Focusing on whisky, the company decided in 1982 to adopt a more Scottish approach by using barley rather than the more locally preferred method of molasses. This involved locally grown barley prior to distilling the spirit. The end result was released less than 2 years later as MaQintosh Premium Whisky. The Indian market at this time was full of imaginative brands that had suggested Scottish origins, but in the case of MaQintosh it was merely a blend with a large percentage of its contents coming from sugarcane distilled alcohol. The brand continues to this day but has thankfully been refined and now consists of Scottish and Indian malted whisky that has been vatted together in imported oak barrels.

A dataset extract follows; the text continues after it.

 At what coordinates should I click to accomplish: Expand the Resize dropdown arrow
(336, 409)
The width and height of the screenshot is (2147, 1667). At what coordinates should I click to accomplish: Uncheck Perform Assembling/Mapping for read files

Gaining valuable experience and confidence whilst seeking Scottish expertise, Amurt decided to launch its own single malt whisky in 2004 internationally. The Amrut was the first single malt whisky of its kind from India and was a no age statement release however it’s worth remembering that due to climate conditions in the country, maturation is accelerated almost 3-fold due to evaporation. This continues to force Amrut to bottle at younger ages otherwise the character of the whisky would become wood dominated and drop below an acceptable alcoholic strength. Today, Amrut is an established presence on the international scene having won several awards.

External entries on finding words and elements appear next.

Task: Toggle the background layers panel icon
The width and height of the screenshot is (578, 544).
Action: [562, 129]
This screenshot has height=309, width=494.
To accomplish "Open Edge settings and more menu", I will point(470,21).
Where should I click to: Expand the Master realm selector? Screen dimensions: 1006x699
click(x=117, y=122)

A reflection of this is the expanded range of whiskies it offers that feature barley grown in the foothills of the Himalayas. A major award recipient is the Amrut Fusion that takes its inspiration from the use of local and Scottish barley to create a distinctive whisky whilst the Amrut single malt features 100% locally grown barley. A particular favourite amongst friends is always the Double Cask range that currently features ex-bourbon and port casks to create a rather lavish experience. There remains a degree of experimentation with the Naarangi being given an orange taint due to the casks maturing wine, sherry and orange peel for 3 years before adding a 3 year old malt for a further – yes you’ve guessed it – 3 years. Also on the market is a peated variant bottled at cask strength and a mid-range 23ppm on the peat level scale. Worth looking out for are the releases dubbed the Greedy Angels that are exceptionally aged – by Indian standards – whiskies with the oldest being 12 years old.
The distillery itself in Bangalore only produces around 200,000 litres annually which is a small amount by Scottish standards. Just 2 stills produce the spirit that makes up the Amrut range although there are plans afoot to expand the site due to increased sales and enthusiasm for Indian whisky. With a growing presence and now independent bottlings available Amrut looks to continue its success.